After the two enormous events -- Gatsby's admission of love to Daisy and Tom, and the hit-and-run death of Myrtle -- Nick, the narrator, tries to focus on work. He receives a call from Jordan, the woman he has been seeing, and their conversation is stilted and short:
"However -- I want to see you."
"I want to see you, too."
"Suppose I don't go to Southampton, and come into town this afternoon?"
"No -- I don't think this afternoon."
"It's impossible this afternoon. Various--"
We talked like that for a while, and then abruptly we weren't talking any longer. I don't know which of us hung up with a sharp click, but I know I didn't care. I couldn't have talked to her across a tea-table that day if I never talked to her again in this world.
(Fitzgerald, The Great Gatsby, mrbye.com)

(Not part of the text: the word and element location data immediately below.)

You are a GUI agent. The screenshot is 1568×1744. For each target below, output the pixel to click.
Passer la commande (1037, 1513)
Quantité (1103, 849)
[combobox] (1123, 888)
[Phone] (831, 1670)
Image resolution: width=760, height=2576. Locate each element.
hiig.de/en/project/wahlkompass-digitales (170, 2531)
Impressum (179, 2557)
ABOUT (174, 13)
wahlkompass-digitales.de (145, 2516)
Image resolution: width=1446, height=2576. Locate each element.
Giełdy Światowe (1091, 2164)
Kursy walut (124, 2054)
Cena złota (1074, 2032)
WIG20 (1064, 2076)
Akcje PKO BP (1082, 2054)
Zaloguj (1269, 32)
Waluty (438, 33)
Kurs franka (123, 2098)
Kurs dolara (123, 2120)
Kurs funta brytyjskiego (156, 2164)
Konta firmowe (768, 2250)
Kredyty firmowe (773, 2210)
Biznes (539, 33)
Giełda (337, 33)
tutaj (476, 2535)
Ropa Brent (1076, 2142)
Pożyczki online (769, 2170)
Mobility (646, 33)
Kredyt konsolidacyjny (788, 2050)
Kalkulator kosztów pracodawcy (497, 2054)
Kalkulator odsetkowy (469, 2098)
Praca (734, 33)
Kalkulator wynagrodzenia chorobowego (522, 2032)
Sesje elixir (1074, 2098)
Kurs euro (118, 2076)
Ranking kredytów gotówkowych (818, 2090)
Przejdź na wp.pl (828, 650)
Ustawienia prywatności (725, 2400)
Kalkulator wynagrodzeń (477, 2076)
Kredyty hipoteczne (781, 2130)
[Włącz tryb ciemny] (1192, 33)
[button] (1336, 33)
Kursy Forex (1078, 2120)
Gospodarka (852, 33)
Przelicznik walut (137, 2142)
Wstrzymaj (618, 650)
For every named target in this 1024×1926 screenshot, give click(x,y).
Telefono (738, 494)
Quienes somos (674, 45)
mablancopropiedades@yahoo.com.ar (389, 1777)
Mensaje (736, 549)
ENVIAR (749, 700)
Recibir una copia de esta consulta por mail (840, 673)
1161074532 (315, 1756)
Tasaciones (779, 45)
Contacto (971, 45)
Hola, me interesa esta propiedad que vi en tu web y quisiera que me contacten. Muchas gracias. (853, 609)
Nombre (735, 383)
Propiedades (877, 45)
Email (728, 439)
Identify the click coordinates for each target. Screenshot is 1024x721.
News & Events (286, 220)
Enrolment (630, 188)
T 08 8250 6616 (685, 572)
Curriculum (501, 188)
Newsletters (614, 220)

Jordan, for Nick, is more than just a love interest; she is a representation of the East Egg world that she and Daisy inhabit. Nick has had his emotions run ragged by events, but Jordan simply wants to return to their carefree life. Her lack of concern for Daisy and Gatsby repulses Nick, and he realizes that their relationship is less than a romance and just barely more than an affair; the most surprising part is that Jordan kept him in such confidence, treating him with more personal respect, but wants to ignore and move past recent events without taking any action or caring who gets hurt. Their relationship compares to Gatsby and Daisy, but is more impulsive and less emotional; Gatsby wants to be with Daisy because he loves her, but Jordan doesn't love Nick, only finds him convenient. It is telling that later she professes astonishment that he broke up with her over the phone; she is used to being the one who breaks up, and unused to being broken up with.